• [What to do]:
Repeat the listing that follows, character for character, minus the pictures.

• [Extracted entries]:
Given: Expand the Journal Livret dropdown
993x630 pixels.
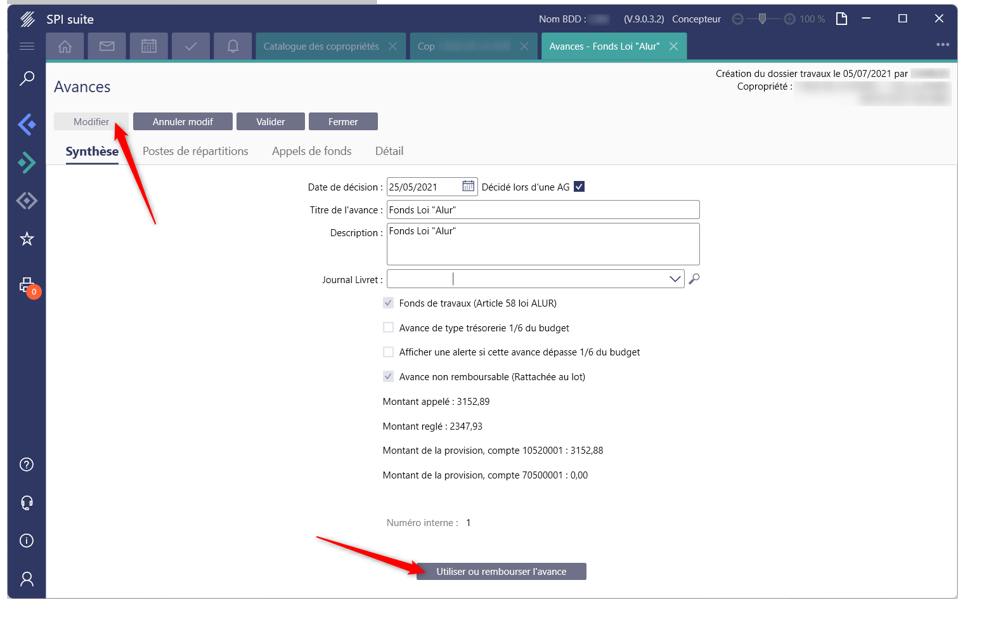Looking at the screenshot, I should coord(675,279).
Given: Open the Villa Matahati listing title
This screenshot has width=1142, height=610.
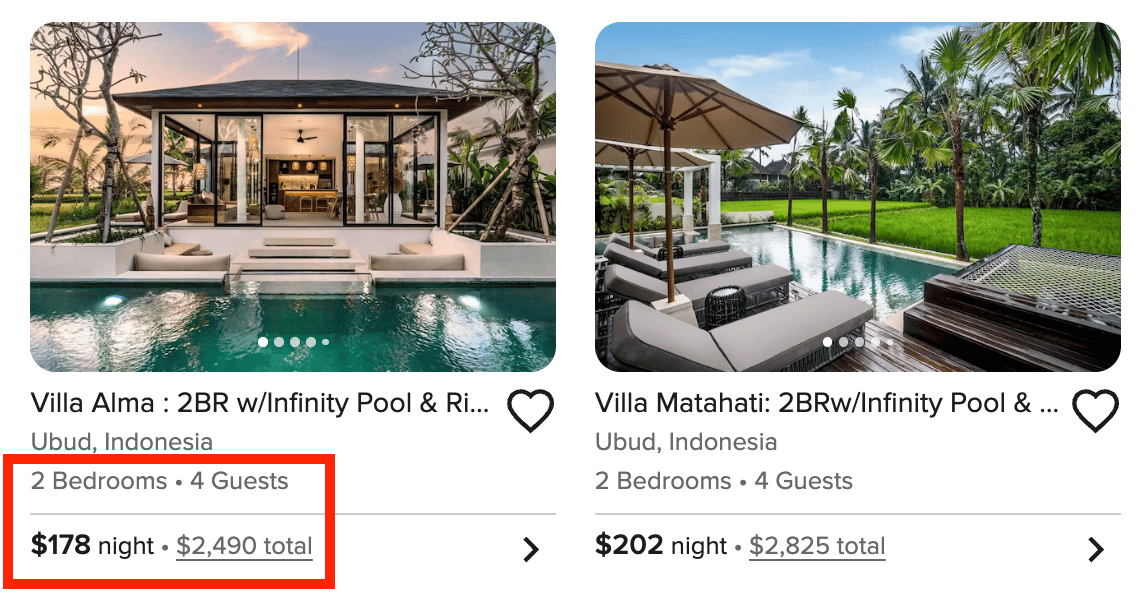Looking at the screenshot, I should [x=826, y=403].
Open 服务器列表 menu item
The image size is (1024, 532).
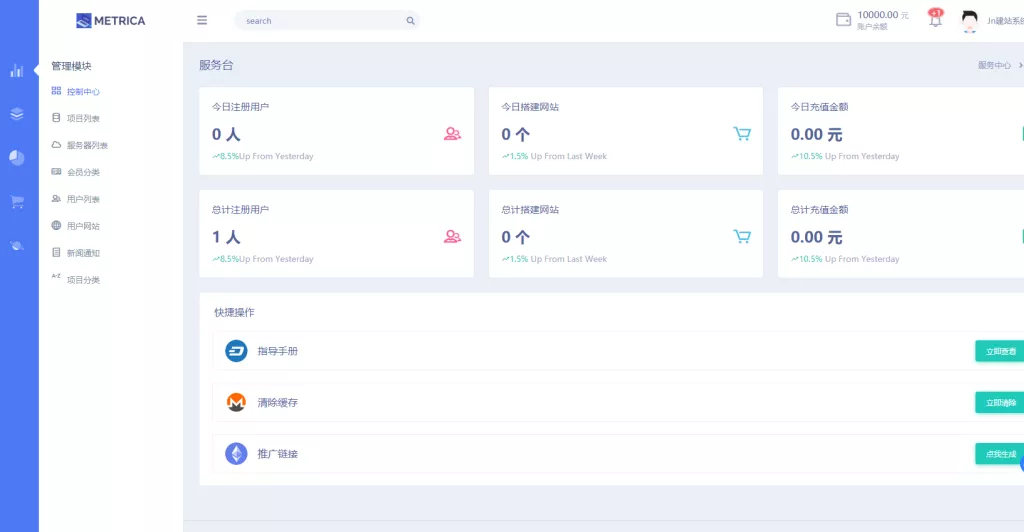pyautogui.click(x=86, y=146)
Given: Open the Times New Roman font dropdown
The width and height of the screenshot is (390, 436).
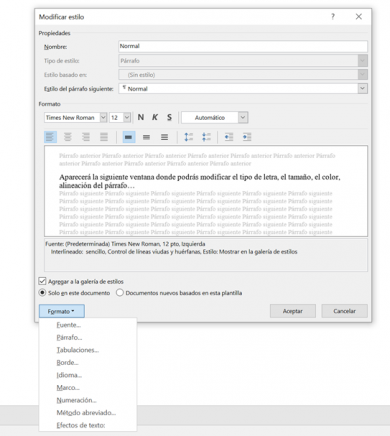Looking at the screenshot, I should pyautogui.click(x=103, y=117).
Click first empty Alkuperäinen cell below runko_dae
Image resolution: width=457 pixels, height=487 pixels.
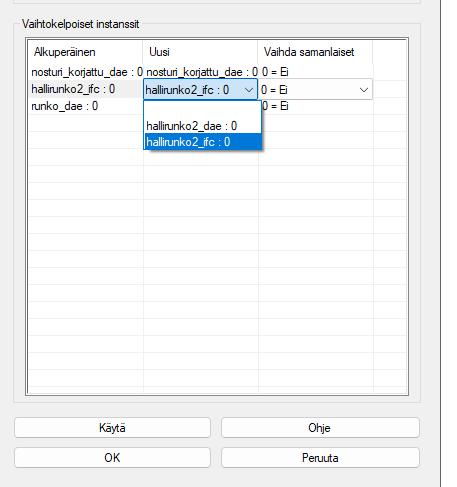click(x=86, y=123)
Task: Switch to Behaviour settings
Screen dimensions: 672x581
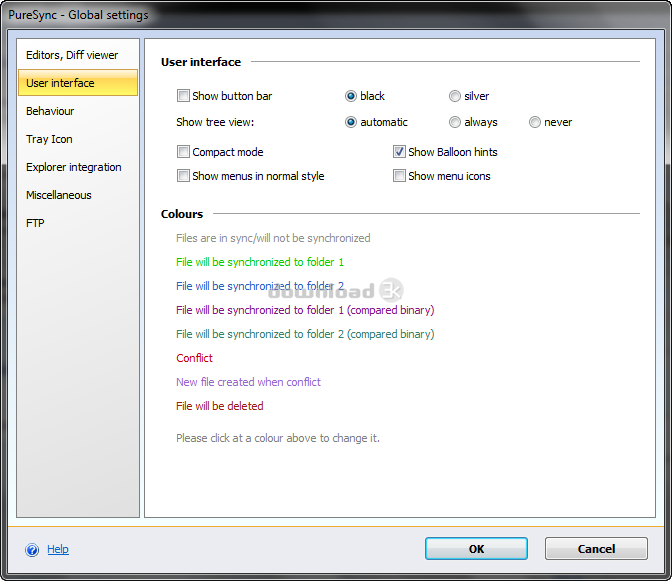Action: 50,111
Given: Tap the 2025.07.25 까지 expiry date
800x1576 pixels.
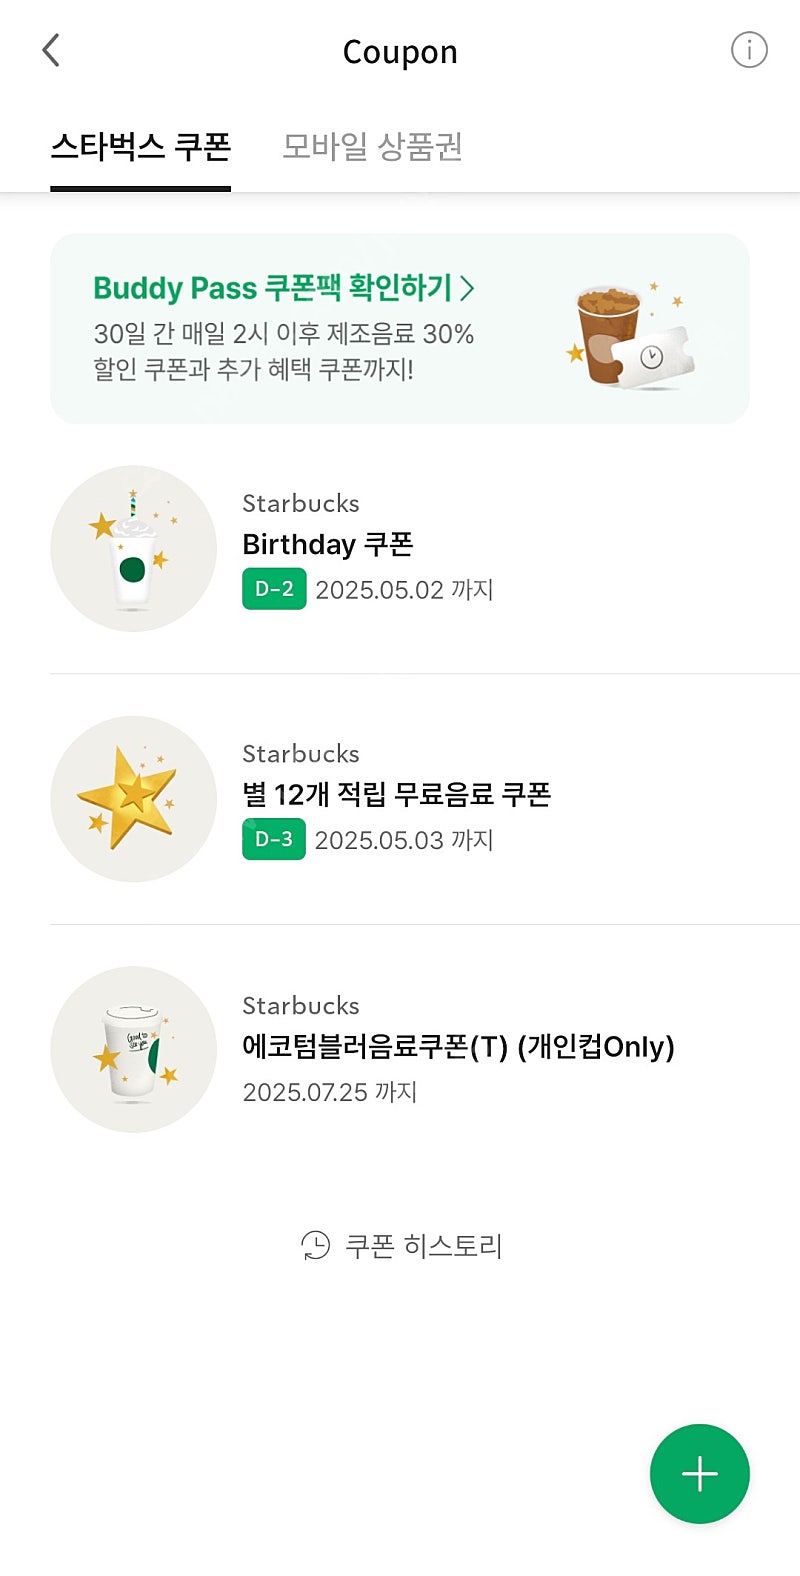Looking at the screenshot, I should (x=329, y=1092).
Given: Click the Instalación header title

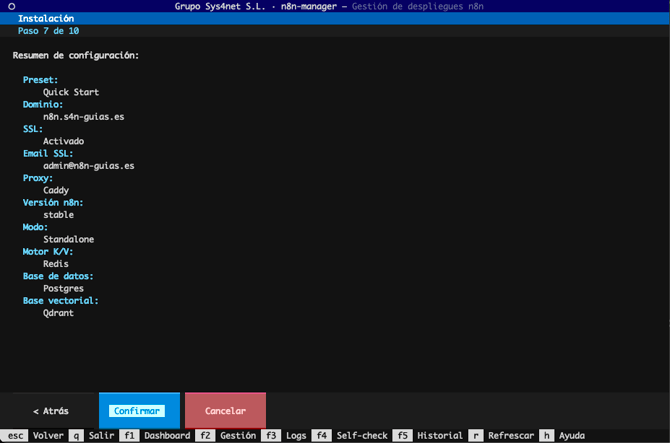Looking at the screenshot, I should click(46, 19).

• [Output for this exercise]:
Given: Expand the Journal Livret dropdown
993x630 pixels.
Looking at the screenshot, I should coord(675,279).
Given: Open the Villa Matahati listing title
This screenshot has width=1142, height=610.
Looking at the screenshot, I should [x=826, y=403].
Open 服务器列表 menu item
The image size is (1024, 532).
pyautogui.click(x=86, y=146)
Given: Open the Times New Roman font dropdown
The width and height of the screenshot is (390, 436).
Looking at the screenshot, I should pyautogui.click(x=103, y=117).
Click first empty Alkuperäinen cell below runko_dae
Image resolution: width=457 pixels, height=487 pixels.
click(x=86, y=123)
Task: Switch to Behaviour settings
Screen dimensions: 672x581
Action: 50,111
Given: Tap the 2025.07.25 까지 expiry date
800x1576 pixels.
Looking at the screenshot, I should (x=329, y=1092).
Given: Click the Instalación header title

Looking at the screenshot, I should click(46, 19).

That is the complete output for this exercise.